▶ YOUR OBJECTIVE:
Extract the stretch of lines that starts at the line with "The width and" and ends at the last line of the data below. Give it exactly, without pictures.

───── MATERIAL SUPPLIED ─────

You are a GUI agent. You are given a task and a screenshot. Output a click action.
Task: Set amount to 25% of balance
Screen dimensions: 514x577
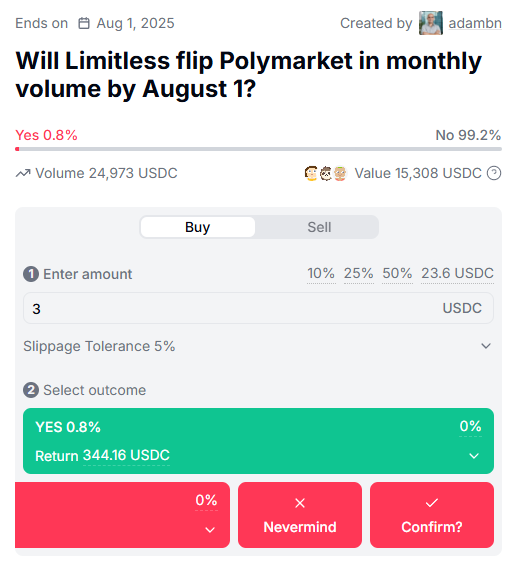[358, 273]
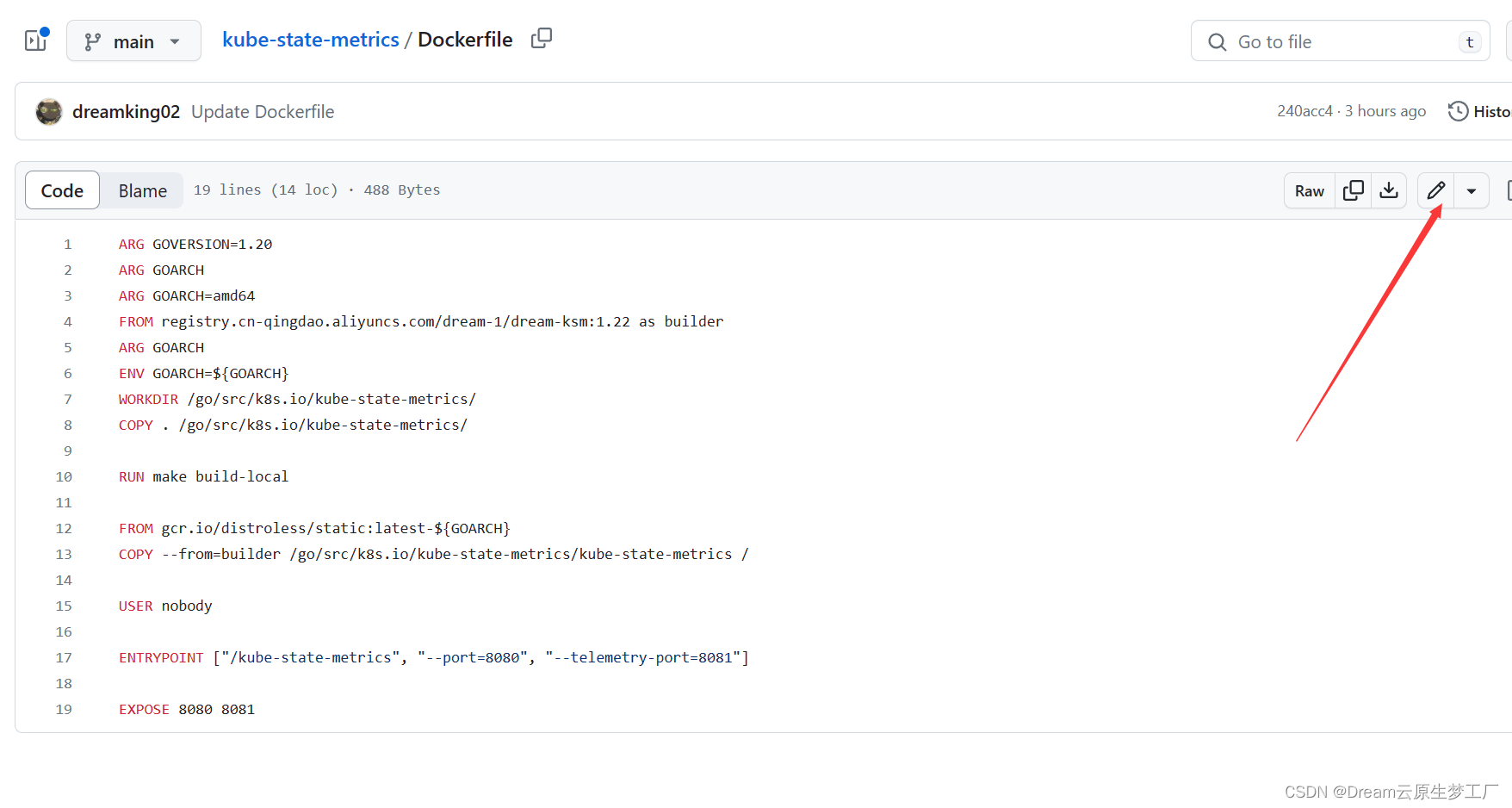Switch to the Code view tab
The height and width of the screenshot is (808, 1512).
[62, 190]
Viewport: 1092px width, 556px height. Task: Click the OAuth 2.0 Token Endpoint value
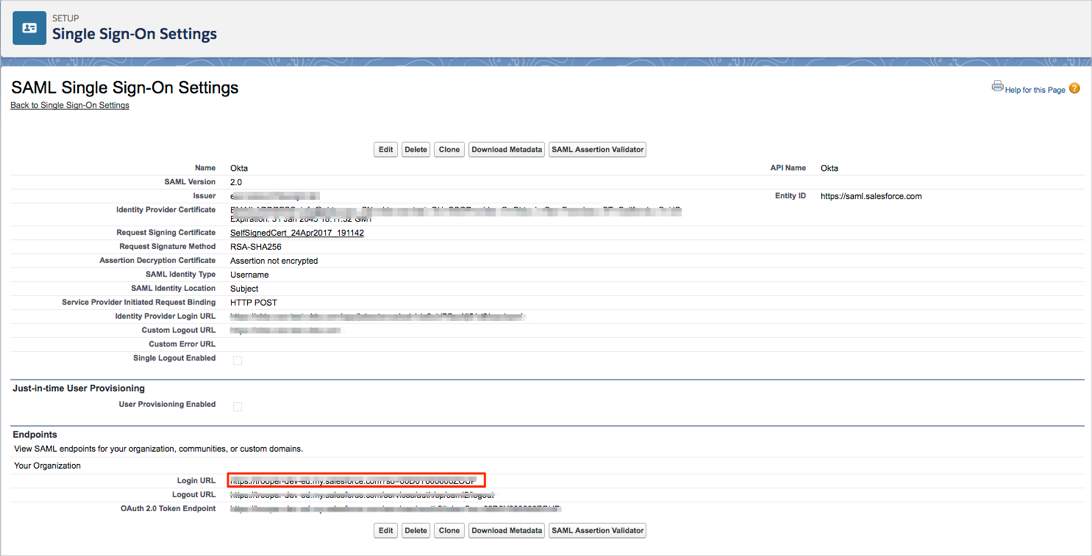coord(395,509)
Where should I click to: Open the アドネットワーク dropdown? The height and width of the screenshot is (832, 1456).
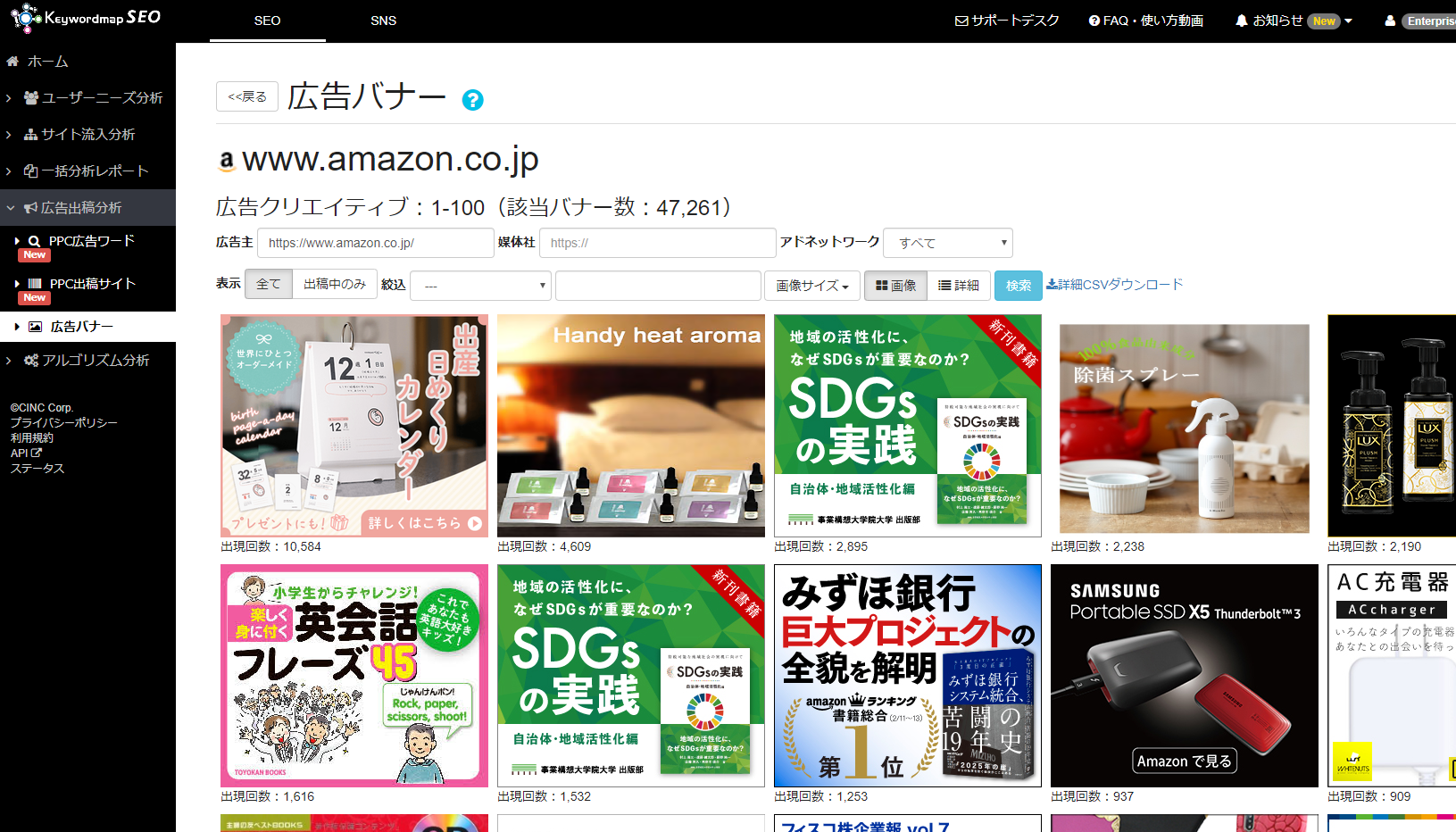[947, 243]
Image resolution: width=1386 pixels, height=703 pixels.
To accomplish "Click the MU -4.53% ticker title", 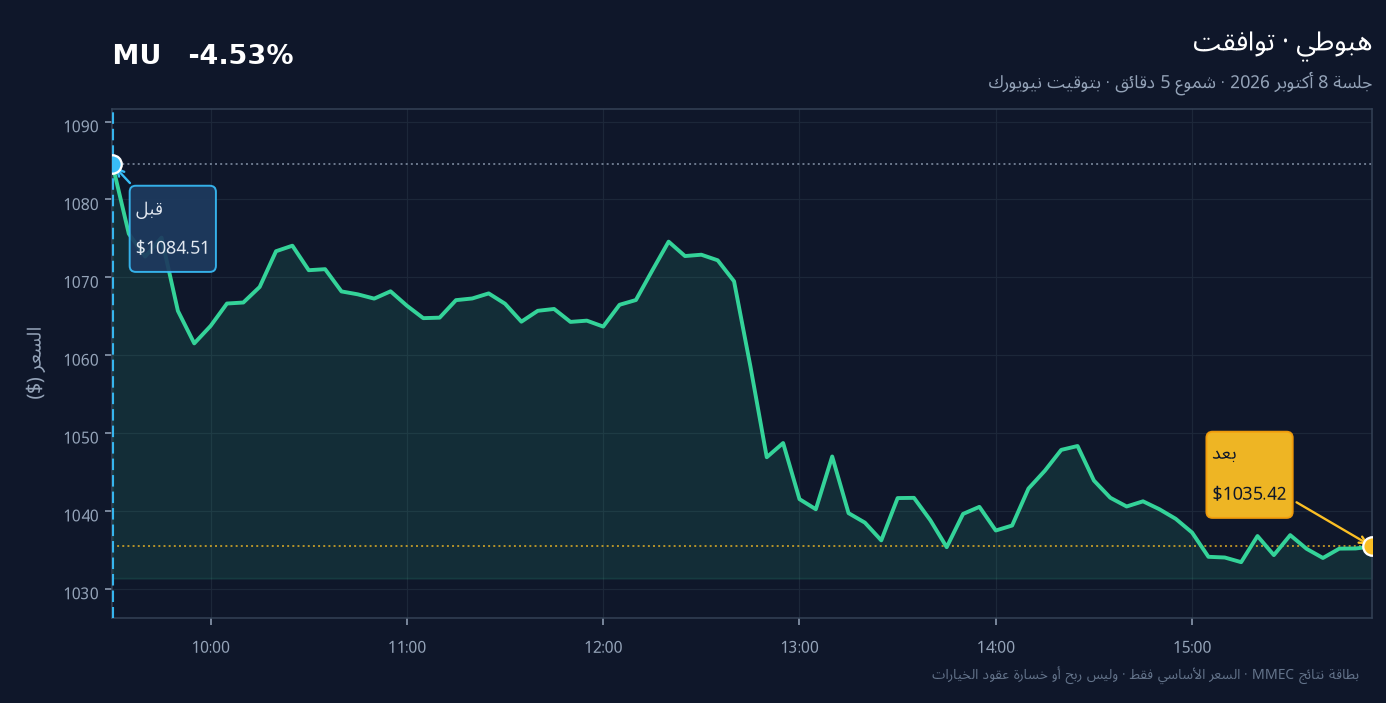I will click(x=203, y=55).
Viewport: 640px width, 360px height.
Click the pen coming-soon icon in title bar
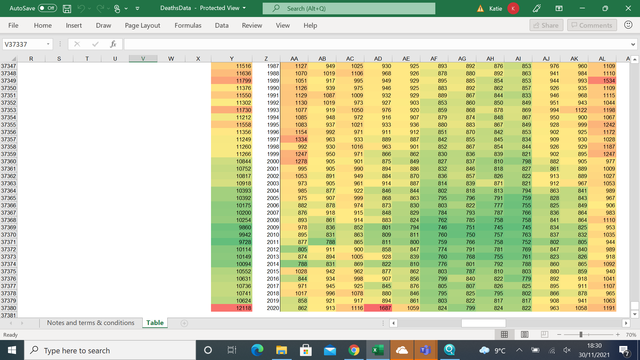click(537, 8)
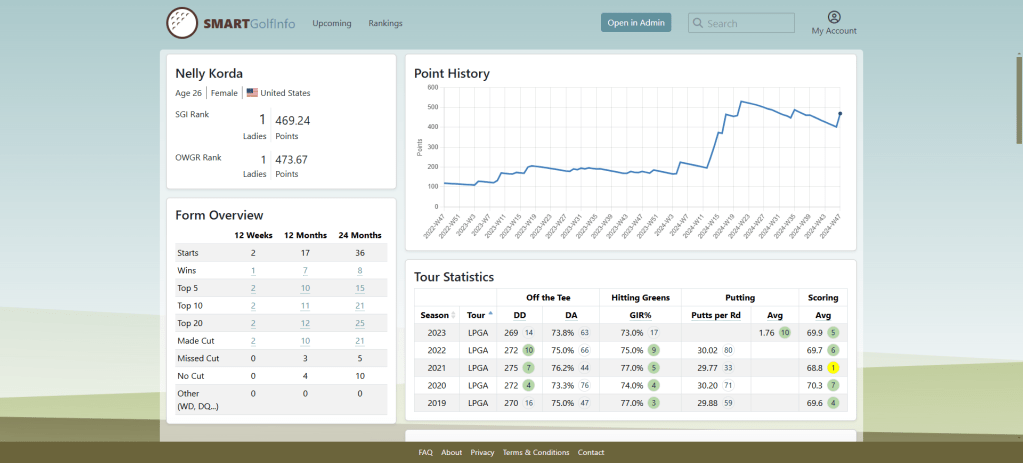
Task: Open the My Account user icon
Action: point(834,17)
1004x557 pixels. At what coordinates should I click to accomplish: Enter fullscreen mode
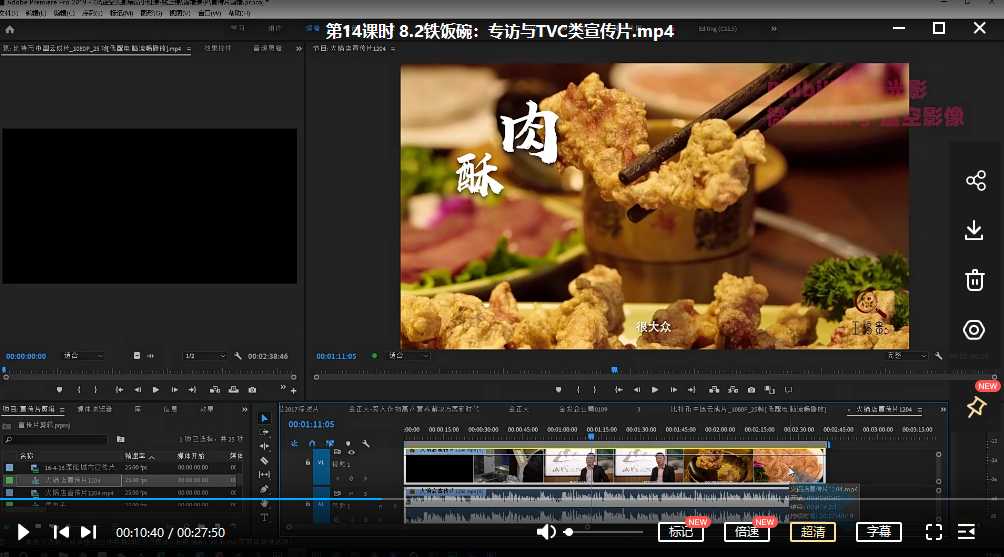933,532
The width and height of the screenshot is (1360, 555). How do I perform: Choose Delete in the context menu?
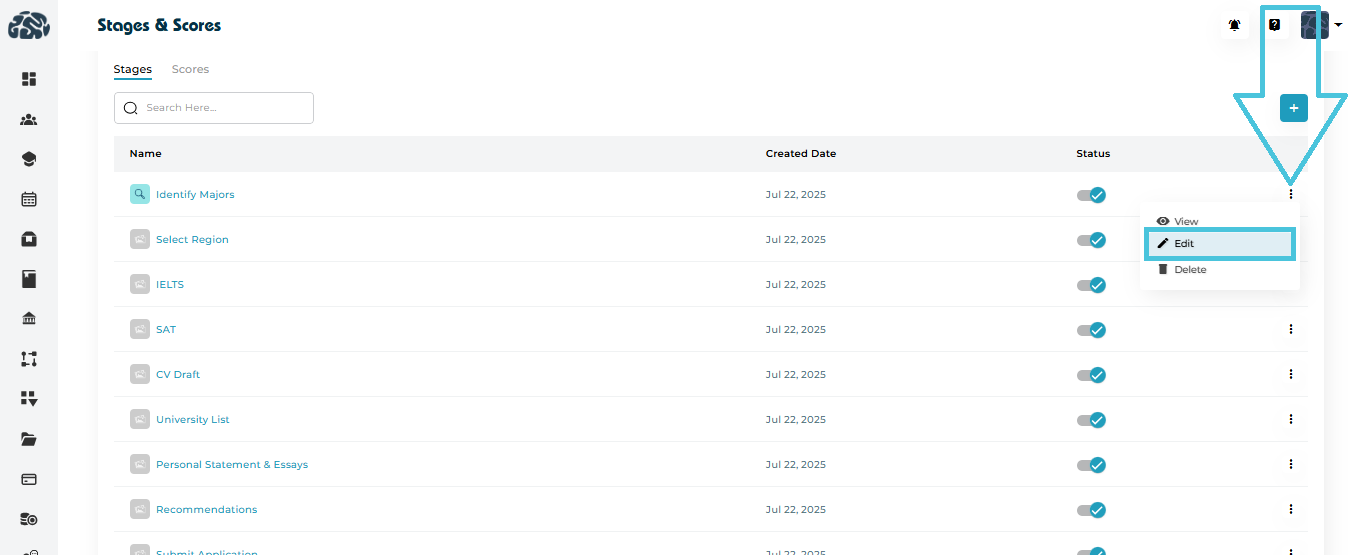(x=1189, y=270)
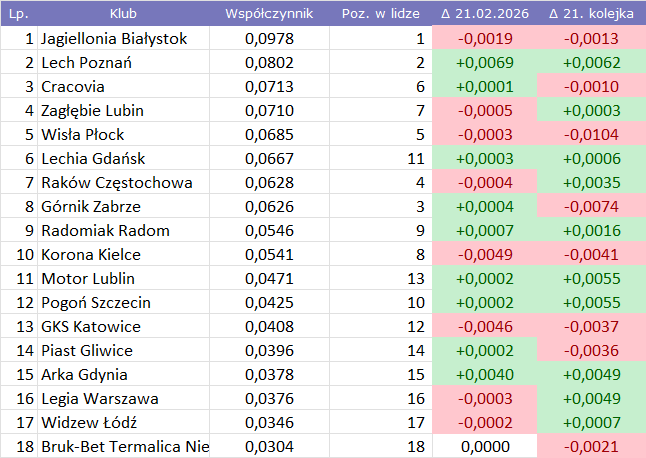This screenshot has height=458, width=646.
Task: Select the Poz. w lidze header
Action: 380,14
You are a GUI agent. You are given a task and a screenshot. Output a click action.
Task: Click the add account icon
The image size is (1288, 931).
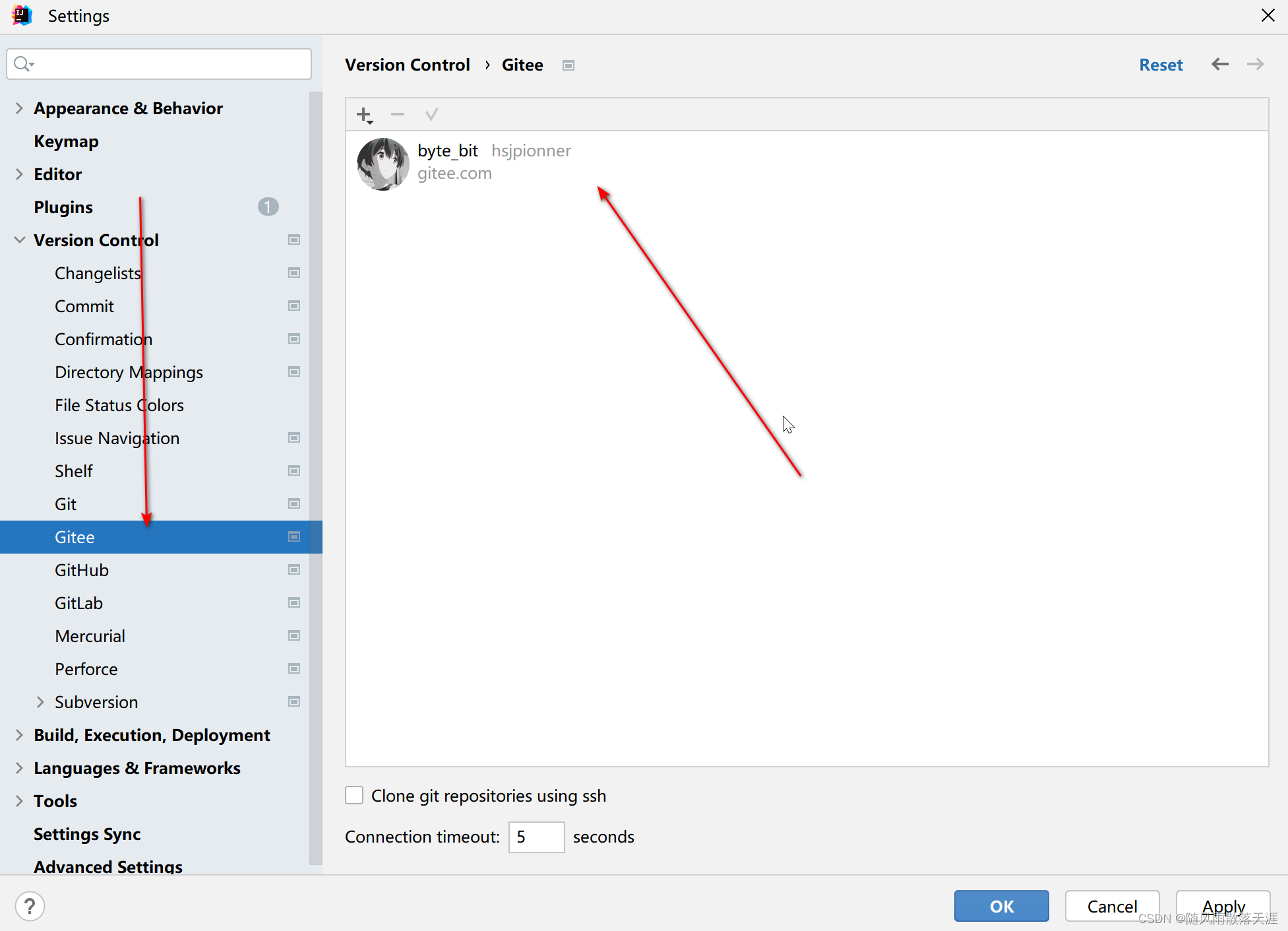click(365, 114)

─────

▶ WRITTEN SOLUTION:
The width and height of the screenshot is (1360, 555). How do I perform: Choose Delete in the context menu?
(x=1189, y=270)
This screenshot has height=458, width=646.
Task: Select the Poz. w lidze header
Action: 380,14
You are a GUI agent. You are given a task and a screenshot. Output a click action.
Task: Click the add account icon
The image size is (1288, 931).
click(365, 114)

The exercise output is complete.